Former community radio station in Northern Ireland

Belfast Community Radio or BCR, was a radio station that broadcast to Belfast between 1990 and 1996. The station broadcast from the basement of Russell Court Complex on Belfast's Lisburn Road. It was replaced by Belfast CityBeat.

==History==

BCR was launched at 7:30 a.m. on 6 April 1990 with Rick Nugent who was the first presenter, the first song was "Feet of a Dancer" by Maira O'Connell.

In 1992, in attempt to boost audience the station adopted a 'Classic Hits Format' and became known as Classic Trax BCR but by 1994 had reverted to 96.7 BCR.
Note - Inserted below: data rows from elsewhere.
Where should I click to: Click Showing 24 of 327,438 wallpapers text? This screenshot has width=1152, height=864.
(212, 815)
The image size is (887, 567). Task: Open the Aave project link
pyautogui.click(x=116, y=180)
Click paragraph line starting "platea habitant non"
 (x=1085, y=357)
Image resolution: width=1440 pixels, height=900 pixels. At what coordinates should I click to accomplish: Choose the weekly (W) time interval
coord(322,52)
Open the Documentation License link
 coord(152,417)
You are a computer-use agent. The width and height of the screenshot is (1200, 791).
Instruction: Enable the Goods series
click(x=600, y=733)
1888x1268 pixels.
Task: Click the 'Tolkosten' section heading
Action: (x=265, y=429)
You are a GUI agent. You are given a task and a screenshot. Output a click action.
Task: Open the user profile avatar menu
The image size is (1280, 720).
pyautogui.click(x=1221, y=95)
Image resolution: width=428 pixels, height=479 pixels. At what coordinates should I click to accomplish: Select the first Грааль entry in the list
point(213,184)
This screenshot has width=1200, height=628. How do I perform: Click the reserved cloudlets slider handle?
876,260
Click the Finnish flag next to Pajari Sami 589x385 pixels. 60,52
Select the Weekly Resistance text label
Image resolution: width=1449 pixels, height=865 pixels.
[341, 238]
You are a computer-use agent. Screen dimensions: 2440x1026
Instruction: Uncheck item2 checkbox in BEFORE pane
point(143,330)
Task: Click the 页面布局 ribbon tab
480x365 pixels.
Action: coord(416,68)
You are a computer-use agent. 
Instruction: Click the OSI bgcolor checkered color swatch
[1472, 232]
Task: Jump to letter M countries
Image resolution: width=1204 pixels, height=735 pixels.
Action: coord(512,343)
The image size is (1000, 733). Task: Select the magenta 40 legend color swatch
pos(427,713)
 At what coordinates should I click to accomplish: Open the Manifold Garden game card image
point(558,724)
In 1995, the word 'community' in the title was replaced for 'city' in a further attempt to distance the station from its community roots which had failed to interest audience.

During its final month on air the station simply became known as 96.7FM.

BCR struggled to establish a listener base and was eventually relaunched as Belfast CityBeat in 1996. In contrast with its forerunner, Citybeat became a huge success and is now one of the most popular stations in Northern Ireland.

Stuart Robinson presented the final programme on BCR on 30 September 1996. The last track played was Elton John and "Sacrifice". At midnight BCR changed to Citybeat. In 2025, it is known as Q Radio Belfast.

At the time of its demise, BCR was pulling in little over 30,000 listeners.

==Former presenters==
BCR presenters prior to the 1996 relaunch included Rick Nugent, Maurice Jay, Mary Johnston, Eddie McDermott, Davy Cunningham, Stuart Robinson, Owen Beers, Mal Reynolds, Noel Hyndman, Beth Walker(nee Andrews), Phil Doyle, Lawrence John, David Johnston, Lisa Flavelle, Olive Melville, Kenny Tosh, Paul Orr, Ricky K, Stephen Nolan, Denise Watson and Davy Cash Bob Huggins.